She’d since learned to keep her feelings close to her heart.
In the distance, a line of clouds was ballooning into gray, rustling up the waves as they prepped for a grand production on this theater of sea. The clouds could blow over the island with just a sprinkle of rain or they might dump buckets across the crowded towns and quiet farms.
When the ferry docked, Ember tied her hair back in a ponytail and pulled out her phone to check the time. In a half hour, Noah would return home, but she’d told both him and his VIP dad that she would be traveling today and tomorrow. No matter how many times Noah texted, she couldn’t return home any faster, but she had given Jack a tub of Phish Food and homework instructions. Hopefully, the man would put both to good use.
Her phone chimed as she descended the narrow staircase with the crowd. A Denver number appeared on the screen before she reached the platform, the one she hadn’t assigned a name.
A missed call and then a message.
I’ll meet you by the ticket office.
A man ran smack into Ember, sending her down two steps into a blessedly large woman who stopped her fall.
“I’m sorry,” Ember blurted, shaken more from the text than the near miss of landing on the vehicle deck below.
At the bottom of the stairs, she turned left to the pedestrian walk and waited while the remaining cars rattled off the boat. She didn’t want to see Dakota. Couldn’t see him.
He was supposed to be in Denver, not on this island.
What was she going to do now? She wasn’t stepping off this ferry, not until her racing heart began to calm. It was one thing to remember the humiliation from high school. It was quite another to be confronted with it.

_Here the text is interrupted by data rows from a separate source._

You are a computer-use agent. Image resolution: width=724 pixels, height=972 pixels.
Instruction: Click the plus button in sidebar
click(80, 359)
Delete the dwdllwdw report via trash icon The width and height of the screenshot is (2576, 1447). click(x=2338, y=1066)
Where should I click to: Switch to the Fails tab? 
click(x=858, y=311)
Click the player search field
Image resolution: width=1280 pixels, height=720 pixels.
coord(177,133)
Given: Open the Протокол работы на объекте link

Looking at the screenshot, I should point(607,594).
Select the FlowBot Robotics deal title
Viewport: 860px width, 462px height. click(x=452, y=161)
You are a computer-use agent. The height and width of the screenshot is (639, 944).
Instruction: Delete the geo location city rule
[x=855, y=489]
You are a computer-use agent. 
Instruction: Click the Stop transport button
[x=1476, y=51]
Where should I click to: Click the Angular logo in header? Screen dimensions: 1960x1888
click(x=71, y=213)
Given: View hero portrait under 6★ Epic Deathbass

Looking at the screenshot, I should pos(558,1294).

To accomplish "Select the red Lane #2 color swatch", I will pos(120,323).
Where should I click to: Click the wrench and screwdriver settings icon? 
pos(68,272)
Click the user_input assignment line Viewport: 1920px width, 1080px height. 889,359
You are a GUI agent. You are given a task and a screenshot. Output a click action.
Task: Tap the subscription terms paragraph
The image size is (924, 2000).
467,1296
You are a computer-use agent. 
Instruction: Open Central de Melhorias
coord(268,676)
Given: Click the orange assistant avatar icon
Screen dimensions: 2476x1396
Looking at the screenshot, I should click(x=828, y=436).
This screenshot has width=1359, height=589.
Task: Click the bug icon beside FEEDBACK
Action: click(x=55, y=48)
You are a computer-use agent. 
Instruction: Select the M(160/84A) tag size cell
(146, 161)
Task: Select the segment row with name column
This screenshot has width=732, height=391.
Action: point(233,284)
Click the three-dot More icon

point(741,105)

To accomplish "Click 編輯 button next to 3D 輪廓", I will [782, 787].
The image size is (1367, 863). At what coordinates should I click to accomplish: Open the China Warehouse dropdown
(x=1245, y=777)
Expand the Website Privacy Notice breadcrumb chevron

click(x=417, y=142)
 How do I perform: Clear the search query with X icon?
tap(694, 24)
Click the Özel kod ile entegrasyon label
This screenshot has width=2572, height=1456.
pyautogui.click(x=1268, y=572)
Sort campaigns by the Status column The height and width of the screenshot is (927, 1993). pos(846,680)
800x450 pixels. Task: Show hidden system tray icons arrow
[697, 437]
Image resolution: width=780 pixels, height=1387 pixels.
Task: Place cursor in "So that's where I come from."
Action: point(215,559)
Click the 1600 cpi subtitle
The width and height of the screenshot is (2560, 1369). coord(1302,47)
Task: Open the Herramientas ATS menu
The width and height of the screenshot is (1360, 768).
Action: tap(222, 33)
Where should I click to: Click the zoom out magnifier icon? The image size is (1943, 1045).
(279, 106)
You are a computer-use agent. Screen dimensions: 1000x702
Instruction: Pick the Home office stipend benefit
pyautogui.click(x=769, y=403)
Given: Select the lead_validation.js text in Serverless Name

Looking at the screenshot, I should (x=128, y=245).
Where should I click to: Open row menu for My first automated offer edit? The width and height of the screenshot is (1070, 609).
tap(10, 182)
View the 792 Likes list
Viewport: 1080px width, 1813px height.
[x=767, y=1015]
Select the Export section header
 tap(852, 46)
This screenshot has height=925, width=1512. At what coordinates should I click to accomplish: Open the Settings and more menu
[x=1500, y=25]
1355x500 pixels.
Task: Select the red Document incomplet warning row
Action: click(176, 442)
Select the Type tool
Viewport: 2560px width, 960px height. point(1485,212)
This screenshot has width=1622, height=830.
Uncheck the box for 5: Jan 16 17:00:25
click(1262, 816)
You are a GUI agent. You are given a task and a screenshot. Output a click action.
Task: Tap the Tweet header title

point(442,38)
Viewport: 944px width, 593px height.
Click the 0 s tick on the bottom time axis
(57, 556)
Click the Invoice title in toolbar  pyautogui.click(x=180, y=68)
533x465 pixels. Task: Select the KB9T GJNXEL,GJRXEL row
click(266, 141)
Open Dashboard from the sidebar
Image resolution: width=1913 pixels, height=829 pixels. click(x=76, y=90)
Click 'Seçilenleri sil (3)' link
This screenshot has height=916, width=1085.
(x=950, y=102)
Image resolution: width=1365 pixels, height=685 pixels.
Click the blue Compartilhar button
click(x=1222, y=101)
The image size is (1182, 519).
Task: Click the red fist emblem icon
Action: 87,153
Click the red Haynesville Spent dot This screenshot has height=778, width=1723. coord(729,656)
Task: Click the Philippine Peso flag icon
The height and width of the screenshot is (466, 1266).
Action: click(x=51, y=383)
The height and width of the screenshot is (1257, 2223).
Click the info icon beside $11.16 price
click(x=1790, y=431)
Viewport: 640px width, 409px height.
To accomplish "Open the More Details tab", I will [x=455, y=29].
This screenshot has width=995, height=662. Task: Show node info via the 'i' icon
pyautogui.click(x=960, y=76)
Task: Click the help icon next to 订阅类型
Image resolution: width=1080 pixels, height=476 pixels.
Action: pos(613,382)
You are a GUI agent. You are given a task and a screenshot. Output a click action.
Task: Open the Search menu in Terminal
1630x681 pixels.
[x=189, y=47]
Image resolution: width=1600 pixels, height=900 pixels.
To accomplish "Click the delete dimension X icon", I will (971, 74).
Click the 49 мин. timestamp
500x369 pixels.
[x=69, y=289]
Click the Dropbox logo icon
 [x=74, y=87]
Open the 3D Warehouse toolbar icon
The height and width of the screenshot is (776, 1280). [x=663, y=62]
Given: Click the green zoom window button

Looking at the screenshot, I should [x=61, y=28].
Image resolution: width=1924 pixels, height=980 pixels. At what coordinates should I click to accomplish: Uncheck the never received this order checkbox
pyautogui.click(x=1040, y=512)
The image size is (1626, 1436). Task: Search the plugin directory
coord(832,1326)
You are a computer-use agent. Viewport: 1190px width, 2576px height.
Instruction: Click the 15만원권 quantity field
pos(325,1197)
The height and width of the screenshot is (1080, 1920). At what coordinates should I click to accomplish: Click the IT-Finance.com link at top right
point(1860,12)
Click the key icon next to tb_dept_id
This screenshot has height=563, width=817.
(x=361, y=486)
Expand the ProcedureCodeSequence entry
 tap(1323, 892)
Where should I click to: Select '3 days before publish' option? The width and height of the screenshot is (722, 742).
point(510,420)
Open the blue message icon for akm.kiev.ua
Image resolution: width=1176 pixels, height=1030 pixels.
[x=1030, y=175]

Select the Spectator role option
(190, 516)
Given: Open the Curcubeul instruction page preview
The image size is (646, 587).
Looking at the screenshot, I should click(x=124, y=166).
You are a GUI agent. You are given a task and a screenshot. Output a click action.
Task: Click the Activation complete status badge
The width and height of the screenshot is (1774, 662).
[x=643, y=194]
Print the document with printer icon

The last car rolled onto the island, and an attendant looked over at her. The gangway was clear now, all the passengers gone. And a lineup of new vehicles were waiting to cross the waters into Woods Hole. Back and forth, rain or shine, a steady rhythm of delivering people as if they were packages.
Right now, she wanted to take the train back to her condo in Georgetown, dig her golden spoon into a bowl of ice cream with Noah. If she refused to disembark, they’d have to take her back to the mainland.
The attendant stepped up beside her. “Are you afraid of the gangway?”
She stuffed her phone into purse. “I’m afraid of what’s on the other side.”
“Martha’s Vineyard is one of the safest places on earth.”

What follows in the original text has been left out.